I want friends of friends to be able to join, but I don’t want to just give out my IP randomly. I plan to run Nginx as a reverse proxy on a cheap VPS (1024MB RAM, 20GB NVME Storage, 1000GB data transfer, Ubuntu or Debian).

My home doesn’t have a static IP, so my current plan is to use SoftEther to either:

  1. Run SoftEther Server with their free built-in DDNS on my gaming server and SoftEther Client on the VPS.
  2. Run SoftEther Server on the VPS and SoftEther Client on the gaming server.

(I am leaning towards option 2)

Alternatively, I could subscribe to a DDNS service and set that up directly on my home modem router, but that would incur additional cost.

Then I will point the Reverse Proxy to the gaming server’s VPN IP.

My only experience is managing an on-premises Windows Server SoftEther VPN (set up by someone else), so everything else is new territory for me (even Debian), and I want to ask a few questions before proceeding.
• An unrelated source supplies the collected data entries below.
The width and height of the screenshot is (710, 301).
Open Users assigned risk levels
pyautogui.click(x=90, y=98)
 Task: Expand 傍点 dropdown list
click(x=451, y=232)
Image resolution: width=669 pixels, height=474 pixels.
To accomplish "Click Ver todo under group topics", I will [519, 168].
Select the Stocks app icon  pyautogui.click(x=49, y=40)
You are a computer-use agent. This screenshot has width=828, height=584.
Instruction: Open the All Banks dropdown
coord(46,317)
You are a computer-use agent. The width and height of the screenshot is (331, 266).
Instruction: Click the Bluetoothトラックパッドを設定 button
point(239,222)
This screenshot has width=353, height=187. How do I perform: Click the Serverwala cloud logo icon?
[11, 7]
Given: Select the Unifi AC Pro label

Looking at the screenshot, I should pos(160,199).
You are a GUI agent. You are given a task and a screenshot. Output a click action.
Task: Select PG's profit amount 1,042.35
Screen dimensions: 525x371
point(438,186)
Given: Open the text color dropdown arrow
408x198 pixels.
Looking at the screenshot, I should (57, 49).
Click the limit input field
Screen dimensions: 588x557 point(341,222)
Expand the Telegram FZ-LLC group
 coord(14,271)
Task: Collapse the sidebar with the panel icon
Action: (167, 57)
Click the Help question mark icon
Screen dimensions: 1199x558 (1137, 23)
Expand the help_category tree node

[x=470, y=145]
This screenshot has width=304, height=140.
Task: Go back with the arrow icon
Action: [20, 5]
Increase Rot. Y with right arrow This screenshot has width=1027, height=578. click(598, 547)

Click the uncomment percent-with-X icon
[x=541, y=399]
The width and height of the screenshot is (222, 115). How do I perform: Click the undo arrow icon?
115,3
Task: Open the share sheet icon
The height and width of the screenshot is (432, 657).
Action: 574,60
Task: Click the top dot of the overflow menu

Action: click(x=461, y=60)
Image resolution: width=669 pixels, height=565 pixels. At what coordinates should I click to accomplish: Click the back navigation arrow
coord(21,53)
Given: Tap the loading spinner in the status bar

Will the VPS specs I provided be sufficient?
Do you think I will encounter any issues with SoftEther and Debian (the website recommends Ubuntu, but SoftEther has Debian packages)?
If so, are there alternatives to SoftEther for solving the non-static home IP problem?
If SoftEther is the best option, do you see any issues hosting the server on the VPS instead of on the gaming server?
Are there any other obvious issues or pitfalls in my setup or things I should watch out for?

I would also host the VPN server on the VPS. The specs should be fine. I don’t know SoftEther; WireGuard could be an alternative. I don’t know how well the stream module in Nginx handles gaming server traffic, but you could also try forwarding traffic with iptables rules.

If you’re using a VPN to connect to the VPS, you might not need dynamic DNS at all.

Configure the VPN on your gateway firewall/router to connect to the VPS IP and you’re good. If you don’t want to reveal the VPS IP, you can set up a DNS record that resolves to it… Simply ping or nslookup the domain, and you’ll get the VPS IP.

SoftEther is an excellent choice for old LAN gaming because it allows you to create private Layer 2 networks easily. Its ability to bridge networks and create virtual hubs makes it very flexible.

Other tunneling options like GRE, EoIP, and VXLAN could also work depending on your environment. EoIP is good for MikroTik users, while VXLAN scales better for larger networks.

WireGuard is my preferred VPN tunnel, but since it operates at Layer 3, it may not support games relying on broadcast or multicast unless encapsulated inside something like GRETAP.

For a simpler out-of-the-box Layer 2 solution, ZeroTier is worth considering. It’s easy to set up on different platforms and works well for LAN gaming.

Mesh VPN — with one-time access options.